*Prompt*. Print the lines from the one containing "Screen dimensions: 630x1108" through the end of the listing below, exactly as written. Any pictures stay out.

*The data*.
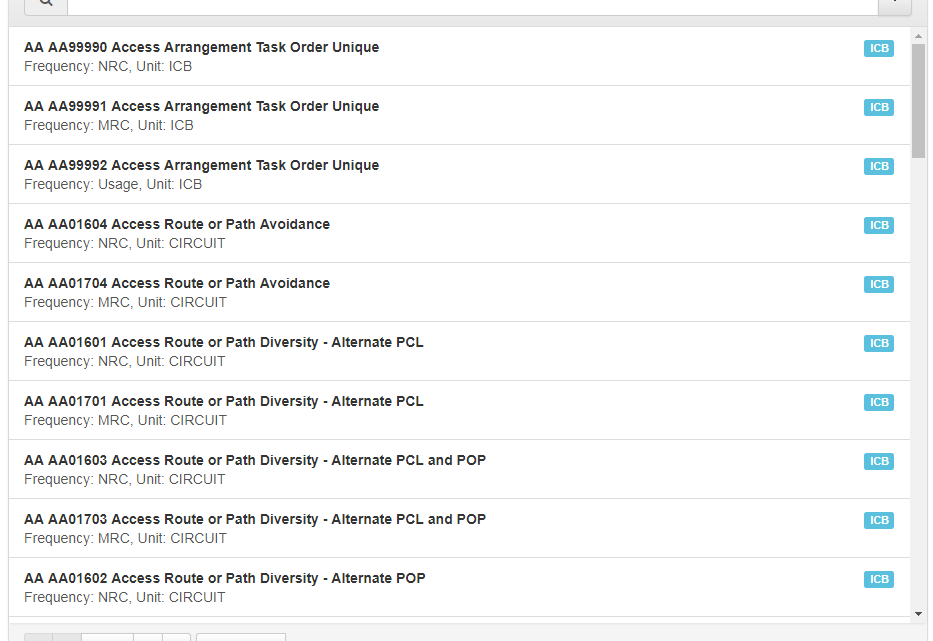
Task: Tap the ICB tag on AA01604 row
Action: click(x=878, y=225)
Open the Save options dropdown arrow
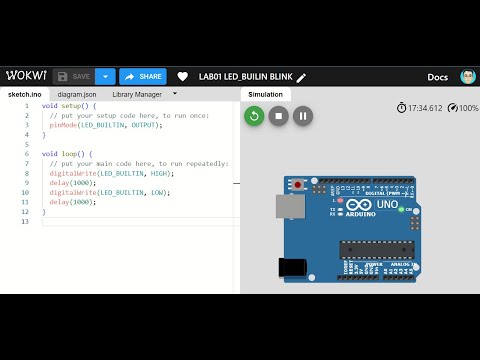This screenshot has height=360, width=480. click(105, 77)
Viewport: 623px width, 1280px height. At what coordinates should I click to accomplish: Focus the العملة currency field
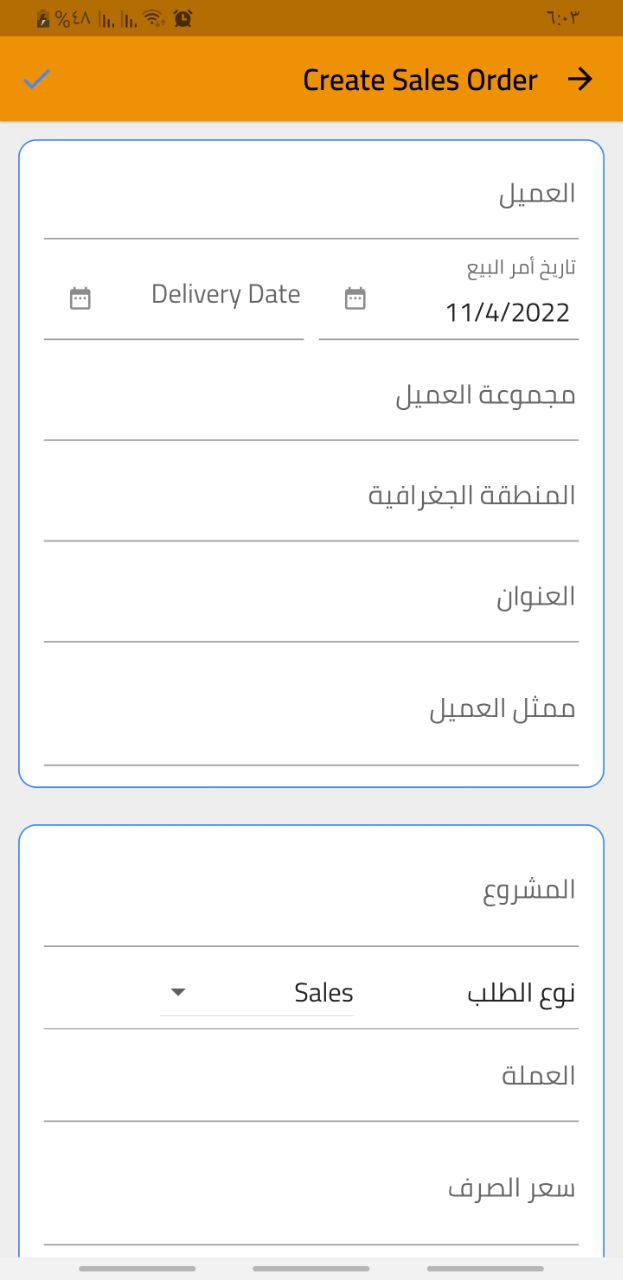point(311,1078)
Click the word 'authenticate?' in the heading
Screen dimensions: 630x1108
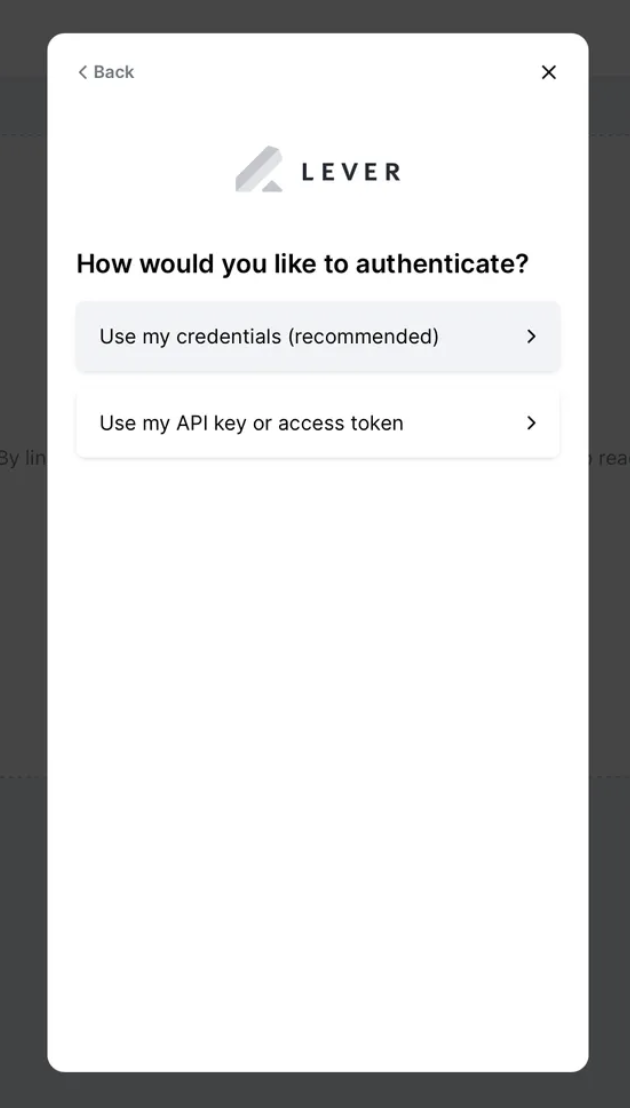click(441, 264)
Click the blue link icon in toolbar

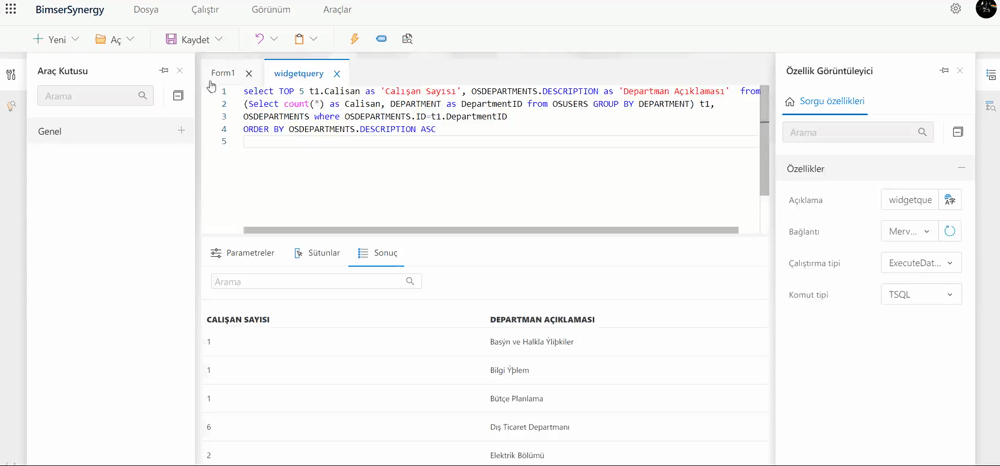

*Task result*.
Screen dimensions: 630x1108
click(441, 264)
Click the blue link icon in toolbar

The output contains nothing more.